0

Sorry for the cryptic description.....

I'm workng in Python and need a fast solution for the below problem

I have an array of float values in one array (this array length can include be millions of values

values = [0.1, 0.2, 5.7, 12.9, 3.5, 100.6]

Each value represents an estimate of a quantity at a particular location where the location is identified by an ID. Multiple estimates per location are possible/common

locations = [1, 5, 3, 1, 1, 3]

I need to average all of the values that that share the same location id.

I can use numpy.where to do this for one location value

average_value_at_location = np.average(values[np.where(locations == 1)])

And of course I could loop over all of the unique values in locations..... But I'm looking for a fast (vectorized) way of doing this and can't figure out how to compose the numpy functions to do this without looping in Python.....
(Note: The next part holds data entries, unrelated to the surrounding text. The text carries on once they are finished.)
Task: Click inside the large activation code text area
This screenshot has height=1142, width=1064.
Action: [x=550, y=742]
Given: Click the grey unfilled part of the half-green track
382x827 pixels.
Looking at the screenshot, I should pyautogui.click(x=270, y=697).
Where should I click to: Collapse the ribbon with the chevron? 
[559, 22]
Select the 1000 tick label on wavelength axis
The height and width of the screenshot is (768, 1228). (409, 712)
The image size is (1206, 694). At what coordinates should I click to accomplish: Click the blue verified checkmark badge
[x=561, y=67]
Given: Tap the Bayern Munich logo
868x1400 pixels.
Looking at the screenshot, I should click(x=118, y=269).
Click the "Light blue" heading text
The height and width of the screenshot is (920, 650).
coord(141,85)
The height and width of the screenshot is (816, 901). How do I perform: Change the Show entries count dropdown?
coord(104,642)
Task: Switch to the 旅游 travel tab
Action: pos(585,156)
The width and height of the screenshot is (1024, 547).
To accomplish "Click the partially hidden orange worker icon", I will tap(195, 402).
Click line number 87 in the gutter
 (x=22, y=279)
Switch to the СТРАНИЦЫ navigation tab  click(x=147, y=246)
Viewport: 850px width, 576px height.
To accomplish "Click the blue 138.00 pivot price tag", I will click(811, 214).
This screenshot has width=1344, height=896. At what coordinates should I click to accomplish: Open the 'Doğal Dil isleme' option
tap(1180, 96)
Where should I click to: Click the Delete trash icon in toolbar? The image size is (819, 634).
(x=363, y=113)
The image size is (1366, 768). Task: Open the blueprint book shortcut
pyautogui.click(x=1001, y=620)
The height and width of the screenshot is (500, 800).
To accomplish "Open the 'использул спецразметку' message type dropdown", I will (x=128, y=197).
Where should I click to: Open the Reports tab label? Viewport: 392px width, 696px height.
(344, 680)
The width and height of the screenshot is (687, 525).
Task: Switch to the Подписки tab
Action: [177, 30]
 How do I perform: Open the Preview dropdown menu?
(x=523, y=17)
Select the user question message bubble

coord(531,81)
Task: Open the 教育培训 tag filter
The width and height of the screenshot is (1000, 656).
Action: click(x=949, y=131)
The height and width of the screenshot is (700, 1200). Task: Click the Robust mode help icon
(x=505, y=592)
I'm not tied to numpy for this solution.

Any help will be gratefully received.

Thanks,

Doug

scotsman60
  • 251
  • 1
  • 10
  • 1
    it sounds like doing average per group, here is a [link](https://stackoverflow.com/questions/38013778/is-there-any-numpy-group-by-function) that gives a couple of solutions to do so in numpy – Ben.T Aug 25 '21 at 20:33
  • 1
    I think looping over locations in `np.unique` isn't going to be that much slower, especially if you have only a few locations. Most of your work is doing `np.mean` over millions of values, after all. If you really want to squeeze out that little bit of performance out of your loop, you could try using Numba to compile the loop. You could also use Numba to avoid making copies of arrays, but that would require you implement your own `mean` algorithm, which is actually kinda complicated (there are many algorithms with different tradeoffs, and you'd probably want to match `np.mean`). – BatWannaBe Aug 25 '21 at 20:44
  • 1
    @Ben.T - Thanks for the links. One of them points to a pandas groupby solution which I had also comes across sonce posting. It looks pretty good - averaged 100,000 values across 25,000 location in less than 0.01 seconds on my laptop. I'm currently looking at the numpy_indexed package which one of the links recommends - for some reason I'm motivated to find a numpy solution....... – scotsman60 Aug 25 '21 at 23:37

3 Answers3

1

Assuming locations go from 0 to a maximum value of locmax (e.g. locmax=5), you can create a 2d array of nans to store the values at the corresponding location:

placements = np.zeros((values.size, locmax+1)) * np.nan

Then assign all the values using indexing:

placements[np.arange(values.size), locations] = values

Finally, calculate the np.nanmean along axis 0:

means = np.nanmean(placements, axis=0)

For your example this results in:

array([  nan,  5.5 ,   nan, 53.15,   nan,  0.2 ])
Jan Christoph Terasa
  • 5,781
  • 24
  • 34
1

Using add.reduceat for every group.

Preparing the arrays

import numpy as np

values = np.array([0.1, 0.2, 5.7, 12.9, 3.5, 100.6])
locations = np.array([1, 5, 3, 1, 1, 3])

Getting the indices to sort the arrays in groups

locsort = np.argsort(locations)
# locations[locsort] -> [  1,    1,   1,   3,     3,   5]
# values[locsort]    -> [0.1, 12.9, 3.5, 5.7, 100.6, 0.2]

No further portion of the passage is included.